Los Angeles Superior Court Judge Barbara Johnson did not immediately rule on any of the issues raised by Angelique Fawcette, a producer and actress based in Ventura County who also is seeking a new judge in the case. Instead, Johnson set a Sept. 10 hearing on whether Fawcette has a legal right to ask Johnson to remove herself from the case.

Last week, the co-conservators filed court papers stating that a geriatrician who examined Nichols concluded that she suffers from “moderate, progressive dementia.” But Fawcette says Nichols can manage her affairs with the help of a regular assistant.

On May 14, Johnson named four individuals to serve as temporary co-conservators of Nichols. The judge said she granted the petition brought by Nichols’ son, Kyle Johnson, even though she was concerned about the potential cost of the conservatorship to the Nichols estate.

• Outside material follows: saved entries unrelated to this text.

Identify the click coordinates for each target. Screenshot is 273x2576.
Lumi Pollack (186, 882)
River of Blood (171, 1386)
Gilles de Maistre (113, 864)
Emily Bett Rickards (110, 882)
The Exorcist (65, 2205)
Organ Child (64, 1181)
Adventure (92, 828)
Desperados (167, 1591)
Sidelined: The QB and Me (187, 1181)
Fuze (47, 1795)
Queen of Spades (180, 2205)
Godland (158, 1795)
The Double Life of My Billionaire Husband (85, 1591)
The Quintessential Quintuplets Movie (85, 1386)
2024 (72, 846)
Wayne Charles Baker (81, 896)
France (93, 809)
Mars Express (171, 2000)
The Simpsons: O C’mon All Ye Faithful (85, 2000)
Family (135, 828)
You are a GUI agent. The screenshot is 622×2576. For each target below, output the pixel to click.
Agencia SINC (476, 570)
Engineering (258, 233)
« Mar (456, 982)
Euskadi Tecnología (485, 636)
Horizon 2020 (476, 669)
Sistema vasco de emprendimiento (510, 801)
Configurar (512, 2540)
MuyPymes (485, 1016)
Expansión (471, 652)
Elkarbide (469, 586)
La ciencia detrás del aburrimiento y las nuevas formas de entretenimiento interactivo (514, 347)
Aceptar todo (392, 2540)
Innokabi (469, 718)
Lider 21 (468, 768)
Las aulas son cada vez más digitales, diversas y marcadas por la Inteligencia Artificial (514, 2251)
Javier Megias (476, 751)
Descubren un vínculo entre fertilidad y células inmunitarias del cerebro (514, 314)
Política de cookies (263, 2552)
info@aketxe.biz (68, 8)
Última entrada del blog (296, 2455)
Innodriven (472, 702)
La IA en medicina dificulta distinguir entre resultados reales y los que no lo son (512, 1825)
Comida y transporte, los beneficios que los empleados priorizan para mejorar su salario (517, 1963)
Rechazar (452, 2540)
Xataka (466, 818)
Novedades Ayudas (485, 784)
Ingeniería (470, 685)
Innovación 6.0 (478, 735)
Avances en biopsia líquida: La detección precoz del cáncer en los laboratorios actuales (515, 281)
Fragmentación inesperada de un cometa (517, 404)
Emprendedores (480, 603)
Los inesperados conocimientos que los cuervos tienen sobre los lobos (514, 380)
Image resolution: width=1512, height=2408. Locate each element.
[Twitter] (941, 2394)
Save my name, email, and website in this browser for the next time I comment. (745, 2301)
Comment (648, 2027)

The temporary conservators — Norine Boehmer, Dawn Mills, Susan Ghormley and Leandra McCormick — are “professional fiduciaries” whose full-time job is to take care of the money or other assets of another person. Johnson said they will remain Nichols’ temporary co-conservators at least until Sept. 19.

But Fawcette, who states in her court papers that she met Nichols in 2012 while casting a film, says her friend does not need a conservator and that she can still perform such routine tasks as showering, dressing, putting on makeup and traveling to conventions without assistance.

“Nichelle requires only limited assistance with some of the activities of daily living, which can be provided by a caregiver, assistant or myself,” according to Fawcette.

On Aug. 8, the temporary co-conservators filed court papers stating that Dr. Meena Makhijani, a Woodland Hills geriatrician, concluded that Nichols lacks the mental capacity to consent to any form of medical treatment and that the actress had been prescribed 12.5 milligrams of a dementia medication daily “as needed for agitation.”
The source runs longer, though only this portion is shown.